Asparagus, green beans, or Brussel sprouts are a wise and delicious addition for lemon chicken. Not only will they taste amazing with the sauce, but their crunchy texture will add another dimension to the dish.
Similar to asparagus, broccoli adds a nice crunch to the dish and helps balance the creamy rich sauce. You can choose to either bake or steam all the above greens.
Potatoes are so versatile that they can go well with almost any dish you can think of. Smashed or roasted potatoes would be perfect for this lemon chicken recipe.
You should also try roasted sweet potatoes for a change. All you need to do is season whole potatoes with spices and herbs, then cook them on a wire rack.

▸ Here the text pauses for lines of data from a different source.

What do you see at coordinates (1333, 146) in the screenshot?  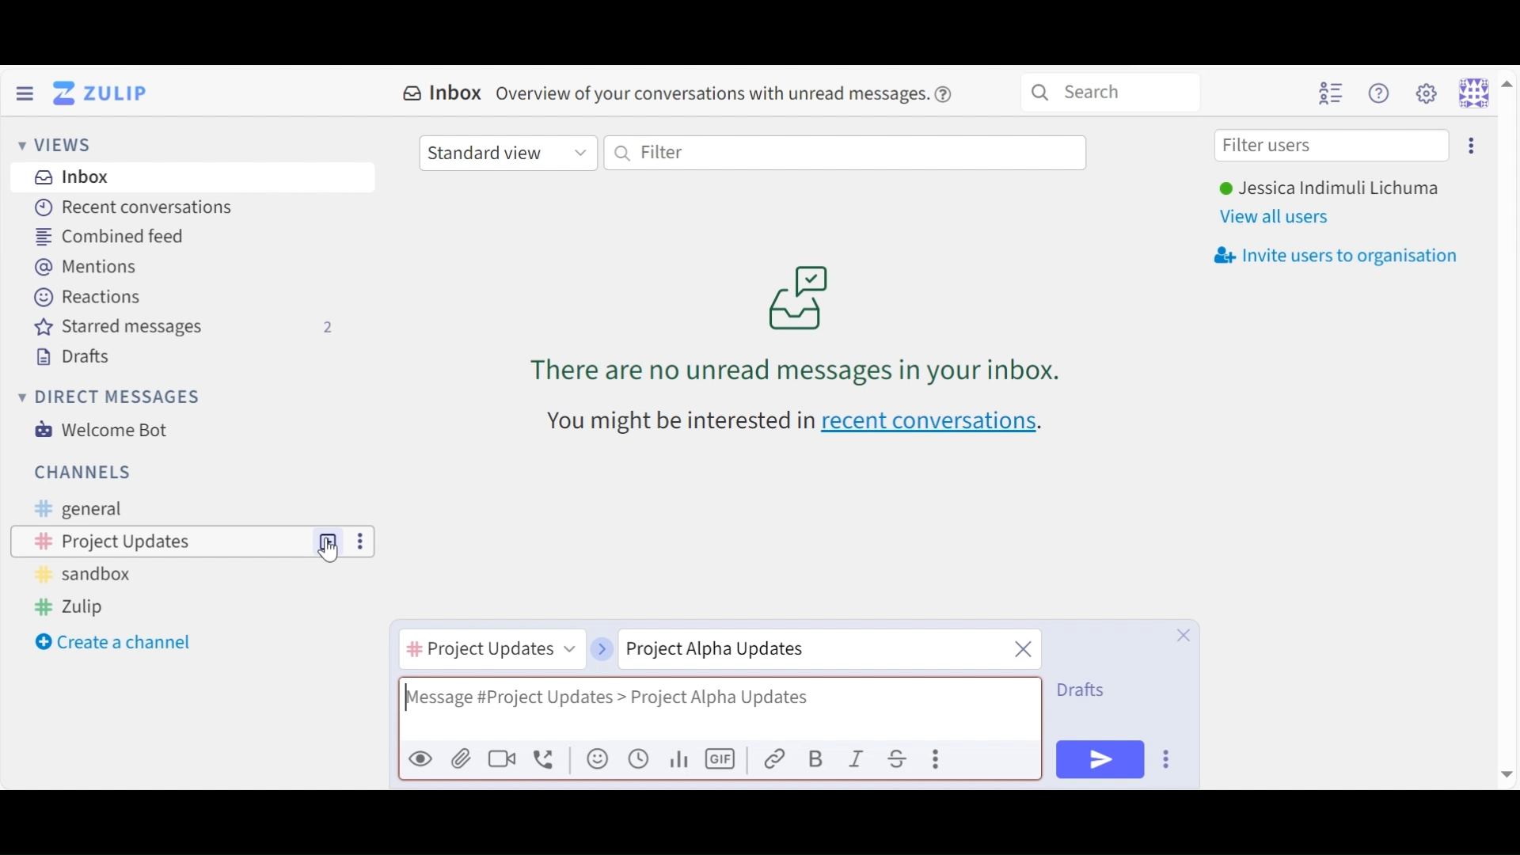 I see `Filter users` at bounding box center [1333, 146].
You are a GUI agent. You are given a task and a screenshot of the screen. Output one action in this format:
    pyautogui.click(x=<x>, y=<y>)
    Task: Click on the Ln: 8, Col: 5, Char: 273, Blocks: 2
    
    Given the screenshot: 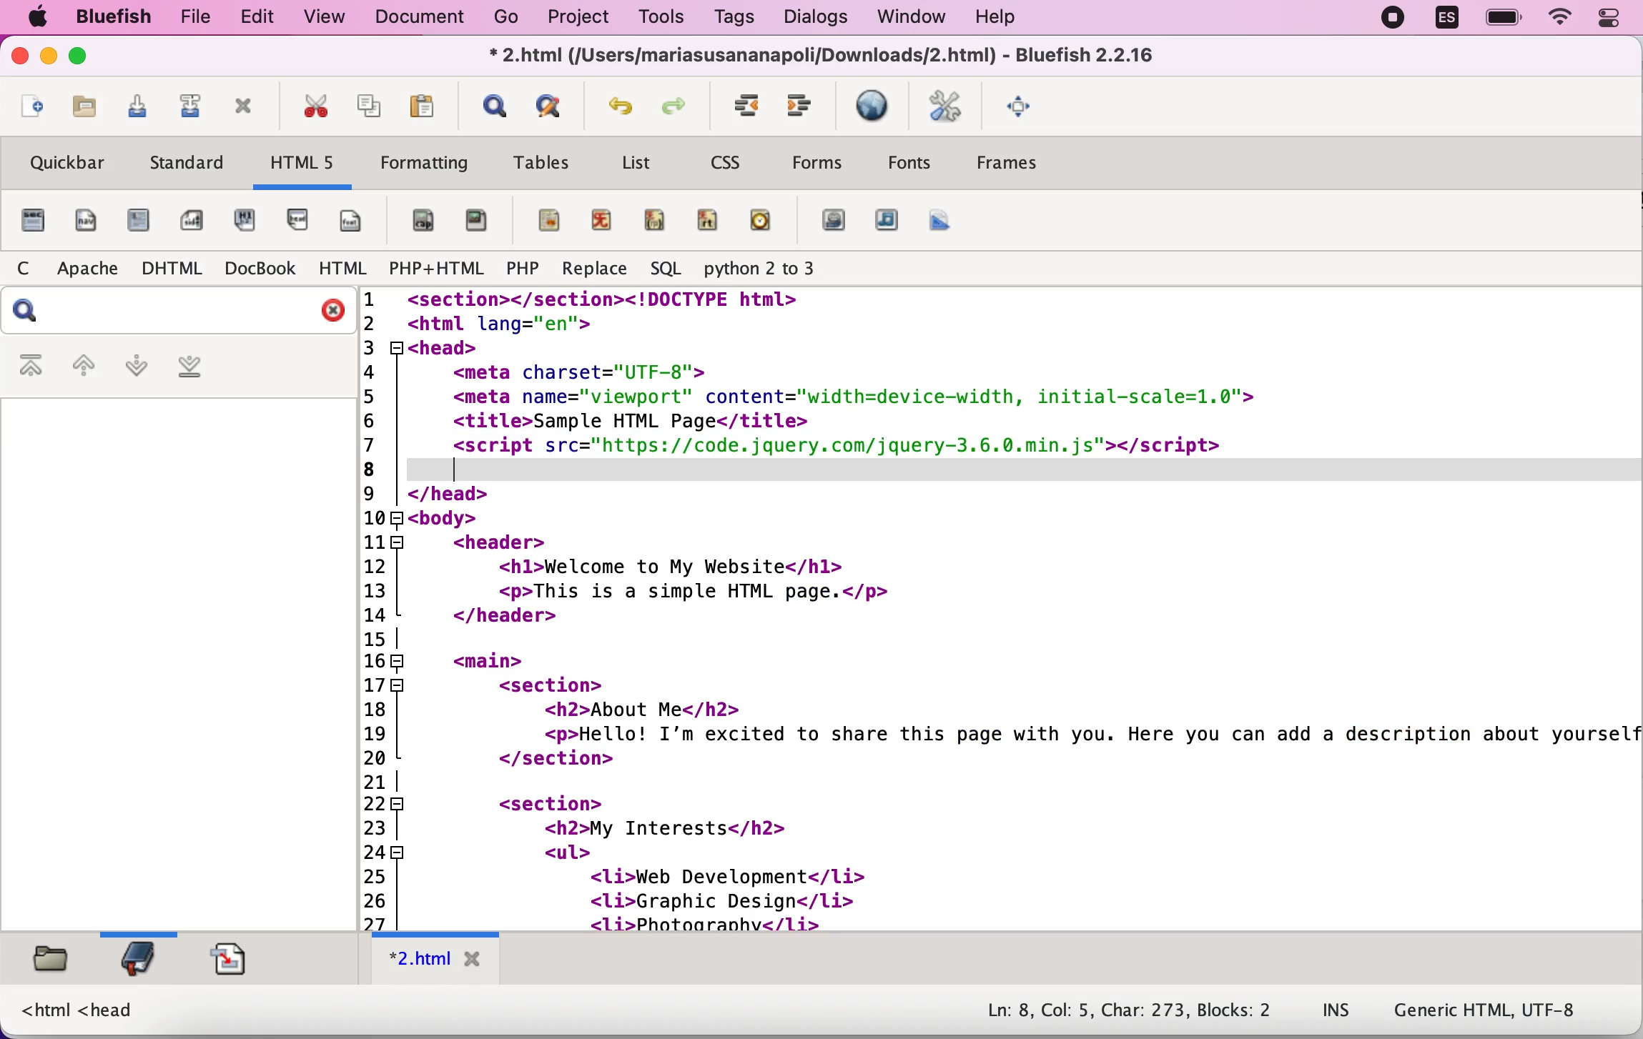 What is the action you would take?
    pyautogui.click(x=1129, y=1009)
    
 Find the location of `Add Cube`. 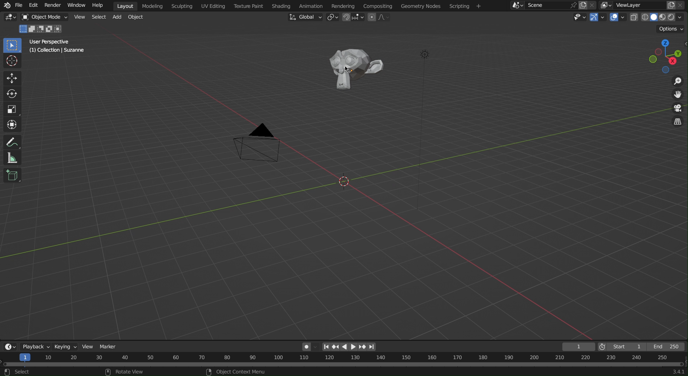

In another method, you can even wrap them in tin foil to make baked sweet potatoes. Either way, there will be delicious potatoes to pair with the chicken.
Carrots and tubers like potatoes and sweet potatoes often have high carbohydrate content. So do keep an eye on them when pairing if you’re following a low-carb diet.
What to Serve with Lemon Chicken
Combining the right flavor enhancers for lemon chicken will make it an easy job for you to pull things together. In the same vein, choosing the right side dish is no less important.
1. Roasted Vegetables
Roasted vegetables are versatile and loaded with organic flavors. Veggies are chopped small, baked together and topped with melted parmesan cheese.
The flavor enhancing agents are simple: only garlic, fresh pepper, and your favorite herbs. Their sweet and earthy taste easily matches a wide variety of meaty dishes like this lemon chicken.
2. Carrot Juice
Carrot juice is hearty with the mix-and-match of carrot, celery, and apple, with a hint of tang from ginger. The celery becomes more subtle in taste when diluted with carrot juice.
This drink can be made with ease in your kitchen within a couple of minutes. It makes a detox juice that’s low in calories, rich in antioxidants, and suitable for any meal, big or small.
In terms of a balanced, nutritious meal, we recommend only a small portion of the pasta alongside the chicken. Try adding vegetables to the meal to make sure you’re provided with energy from all three macronutrients.
Besides vegetables, rice and pasta can also be served with this lemon chicken recipe. A small bowl of hot steamed rice is enough to make it a complete square meal.
Feel free to substitute for brown rice or quinoa for a healthier bed of carbs!
|Lemon Chicken||Main Dish||421||10.3 g||400 mg|
|Roasted Vegetables||Side Dish||199||1.9 g||270 mg|
|Carrot Orange Ginger Juice||Beverage||127||0.0 g||45 mg|
|Total||747||12.2 g||715 mg|
Healthy Lemon Chicken Recipe
- 24 oz skinless boneless chicken breast 4 medium breasts
- 1 1/2 tbsp olive oil divided
- 1/2 tsp salt divided
- 1/4 tsp ground black pepper
- 1 tbsp dried thyme
- 2 tsp garlic minced, divided
- 1 tbsp shallot
- 2 tbsp unsalted butter
- 1/4 cup flour
- 1 1/2 cups unsalted chicken broth
- 1/3 cup whole milk
- 1/3 cup heavy cream
- 2 tbsp lemon juice
- 1 tbsp dill
- 1 tsp parsley
- 1/4 tsp red pepper flake
- 5 lemon slices
- Rinse the chicken breasts and pat dry. Split each breast halfway to form a pocket.
- Make the marinade mixture: ground black pepper, dried thyme, 1 teaspoon of garlic, and 1/2 tablespoon of olive oil. Rub the chicken breasts with the marinade mixture on both sides and inside the pockets.
- Heat 1 tablespoon olive oil in a large cast-iron pan over medium-high heat.
- Add chicken to the pan and sear the first side for 10 minutes until golden brown. Flip them over and spend about 8 minutes to sear the other side. Transfer the chicken to a clean plate, set aside.
- In the same pan, add shallots, 1 teaspoon of garlic, and butter. Reduce the heat to medium-low. Stir them around for about 1 minute.
- Add flour in, stir for 1 minute.
- Add chicken broth in. Let simmer and whisk for 2 minutes.
- Add whole milk, heavy cream, and salt. Stir for 1 minute.
- Add the chicken breasts back in.
- Add lemon juice and dill, whisk gently and let simmer for 3 minutes so the cream combines with the rest.
- Add lemon slices to the pan for fragrance.
- Sprinkle chopped fresh parsley and red pepper flakes on top, let them sit on the heat for an extra 2 minutes.
- Remove from skillet onto plates and serve.